3. Addressing Challenges in BSN and Diffusion Methods
BSNs, while effective for removing signal-dependent noise, often cause loss of fine local structure, introduce artifacts, and fail to exploit dependencies across different regions due to their inherent spatial independence assumptions. Conversely, vanilla diffusion models struggle to learn meaningful denoising mappings without paired data, leading to either mode collapse or visually implausible samples.
By fusing the BSN-based branch with a diffusion-based model, BSGD addresses these limitations:
- The semi-clean output from the BSN-based branch preserves coarse structure and object boundaries, providing an informative prior for the diffusion branch to recover local texture.
- During each diffusion step, the guidance from the BSN-based branch steers the sampling toward more plausible images, reducing artifacts such as patchiness and grid lines.
- The replacement sampling mechanism further enhances temporal consistency in the denoising cascade.
4. Empirical Evaluation and Quantitative Impact
Extensive experiments on SIDD and DND benchmarks demonstrate that BSGD, with its BSN-based diffusion branch, outperforms prior self-supervised denoising methods in both objective and perceptual metrics:
- SIDD: BSGD achieves a PSNR close to 38 dB, significantly exceeding previous self-supervised approaches.
- DND: BSGD similarly surpasses prior techniques.
Ablation studies confirm that both the inclusion of BSN-based guidance and the replacement sampling strategy are critical for performance. Removing the BSN branch or the replacement step leads to consistent drops in PSNR and SSIM, directly substantiating the necessity of the BSN-based diffusion branch.

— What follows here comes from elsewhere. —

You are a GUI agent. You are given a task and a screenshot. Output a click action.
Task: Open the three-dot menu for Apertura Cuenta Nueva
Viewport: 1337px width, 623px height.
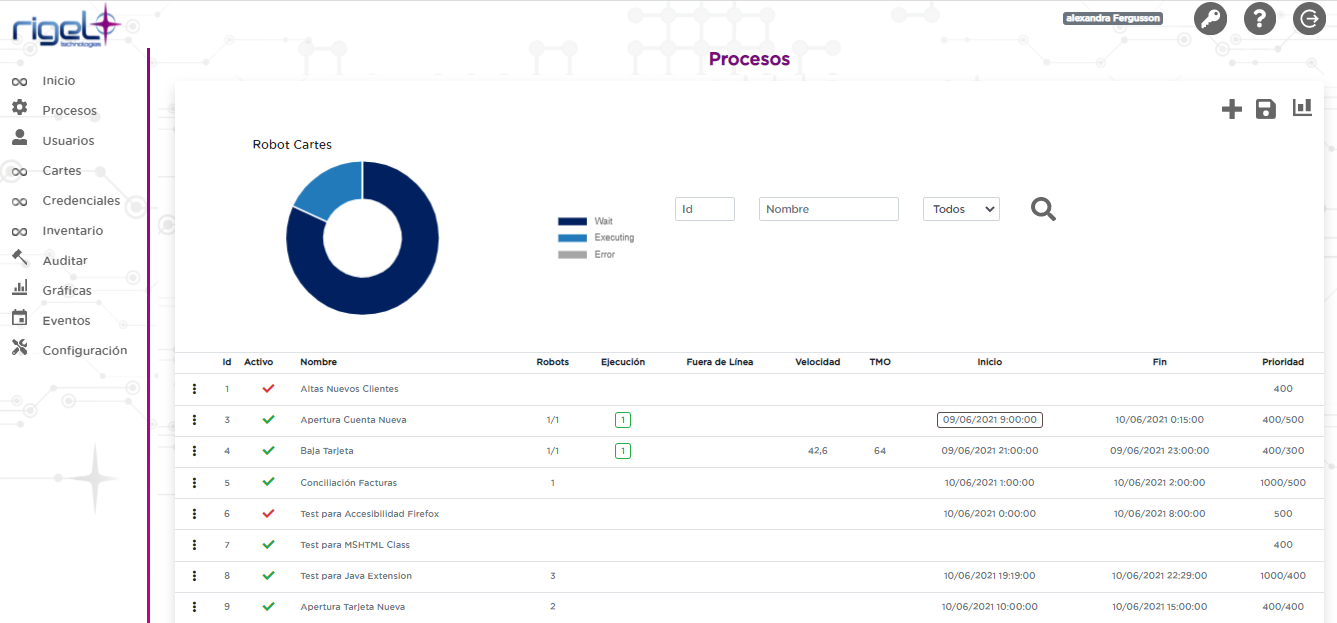coord(194,420)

5. Generalization and Broader Implications
The BSN-Based Diffusion Branch, as instantiated in BSGD, illustrates a general strategy for leveraging blind-spot predictions as “priors” in self-supervised generative modeling tasks beyond denoising. Similar architectural motifs—dual-branch frameworks wherein a structurally-informed branch guides or regularizes a data-driven generative branch—could plausibly be adapted for other inverse problems such as inpainting, deblurring, or data recovery in domains lacking paired ground truth.
6. Summary Table: BSN-Based Diffusion Branch in BSGD (Cheng et al., 19 Sep 2025)
| Aspect | Technical Details | Empirical Findings |
|---|---|---|
| Branch design | Time-dependent BSN in diffusion framework | Guides UNet-based diffusion process |
| Guidance integration | Weighted combination of BSN and UNet noise estimates | Reduces grid artifacts, restores details |
| Replacement strategy | Pixel-wise mixing of BSN estimate and original noise | Enhances detail and texture preservation |
| Evaluation dataset | SIDD, DND | State-of-the-art PSNR, SSIM, visual quality |
| Supervision requirement | Self-supervised (no paired data) | Practical for real-world noisy datasets |
In conclusion, the BSN-Based Diffusion Branch enables effective, artifact-free, and self-supervised denoising by synergistically merging blind-spot structural priors with diffusion-based generative modeling. This approach demonstrates empirical superiority on real-world benchmarks and offers a template for future dual-branch designs in unsupervised and self-supervised image restoration.